A–C. Averaged normalized currents from F1473C channels evoked by 200 ms depolarizing currents to −10 mV at 0.5Hz in the presence and absence of 50 µM mexiletine (A, n = 5), 50 µM ranolazine (B, n = 15), and 10 µM flecainide (C, n = 5). Traces in the presence of each drug are shown in grey and indicated by an arrow in the inset. Drug-free traces are black. Note that the units and presentation reflect normalization to peak current under drug-free conditions. D. Bar graph summarizes fraction of peak (grey bars) and late current (black bars) blocked by each drug. Each drug inhibited late current preferentially over peak current (* p<<0.05). Inhibition of peak and late current was not significantly different among all drugs tested.
Figure 6
Figure 6. Mexiletine and Ranolaziine, but not Flecainde, correct mutation-induced voltage shift in steady state inactivation.
Steady state inactivation was measured with a 5s conditioning pulse (see Methods S1) followed by a brief −10 mV test pulse. A. Flecainide (n = 4) did not significantly alter V1/2 or slope factor of the channel availability curve. B–C. Mexiletine (n = 5) and Ranolazine (n = 9) each caused significant hyperpolarizing shifts in the voltage-dependence of steady-state inactivation (Table 1).
Figure 7
Figure 7. Mexiletine and ranolazine inhibit F1473C channel activity during repolarization.
Inward currents were measured in response to a pulse to +20 mV for 100 ms followed by repolarization to −100 mV at −1.6 V/sec (negative ramp) (see Methods S1). A. F1473C channels, relative to WT channels, show a very large increase in non-inactivating current for the duration of the voltage pulse to +20 mV and also cause a large surge of inward current during the negative voltage ramp. B–C. Mexiletine (B) and ranolazine (C) inhibit the mutation-induced repolarizing inward current (Mexiletine block of repolarization phase peak current = 82.1+/−0.2%, n = 7; Ranolazine block of repolarization phase peak current = 83.1+/−0.2%, n = 4).
Figure 8
Figure 8. Simulation of the impact of the F1473C mutation and its modulation by mexiletine on the ventricular action potential.

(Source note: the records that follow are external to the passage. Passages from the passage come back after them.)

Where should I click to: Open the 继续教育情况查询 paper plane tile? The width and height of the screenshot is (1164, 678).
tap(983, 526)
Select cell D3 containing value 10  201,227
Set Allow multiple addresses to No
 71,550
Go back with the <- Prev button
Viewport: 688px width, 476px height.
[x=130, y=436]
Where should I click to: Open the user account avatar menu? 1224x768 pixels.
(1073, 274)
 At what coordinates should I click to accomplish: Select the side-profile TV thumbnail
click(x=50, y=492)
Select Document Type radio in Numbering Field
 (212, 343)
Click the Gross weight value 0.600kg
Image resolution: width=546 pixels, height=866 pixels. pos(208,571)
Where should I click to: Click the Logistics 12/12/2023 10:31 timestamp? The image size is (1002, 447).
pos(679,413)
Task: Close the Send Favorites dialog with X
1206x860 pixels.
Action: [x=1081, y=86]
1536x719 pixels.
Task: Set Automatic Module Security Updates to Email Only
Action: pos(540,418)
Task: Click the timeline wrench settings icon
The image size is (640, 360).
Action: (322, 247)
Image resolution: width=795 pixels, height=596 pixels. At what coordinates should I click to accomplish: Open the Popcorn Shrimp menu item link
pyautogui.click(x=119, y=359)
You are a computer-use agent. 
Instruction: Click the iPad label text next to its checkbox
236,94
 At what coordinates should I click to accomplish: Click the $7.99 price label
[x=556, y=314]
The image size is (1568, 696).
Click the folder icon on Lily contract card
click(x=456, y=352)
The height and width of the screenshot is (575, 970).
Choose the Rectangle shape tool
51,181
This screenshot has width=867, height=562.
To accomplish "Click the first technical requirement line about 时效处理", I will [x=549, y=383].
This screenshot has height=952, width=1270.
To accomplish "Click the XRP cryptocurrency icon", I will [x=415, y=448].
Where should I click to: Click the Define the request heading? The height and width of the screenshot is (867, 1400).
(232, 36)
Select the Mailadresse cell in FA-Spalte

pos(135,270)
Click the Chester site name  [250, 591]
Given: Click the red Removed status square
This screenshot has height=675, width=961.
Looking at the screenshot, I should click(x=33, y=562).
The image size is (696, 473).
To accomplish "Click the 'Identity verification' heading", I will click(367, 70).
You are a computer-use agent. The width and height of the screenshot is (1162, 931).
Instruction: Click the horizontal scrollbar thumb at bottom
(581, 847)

A. Shown are the computed action potentials for the F1473C mutant (black trace) as compared to WT (blue trace) at 1Hz. Also shown is the contribution of F1473C late current alone to action potential prolongation, without changing the channel steady state availability (red trace). B. The simulations show the drug markedly rescues the channel function reducing the F1473C APD from 588 ms to 386 ms.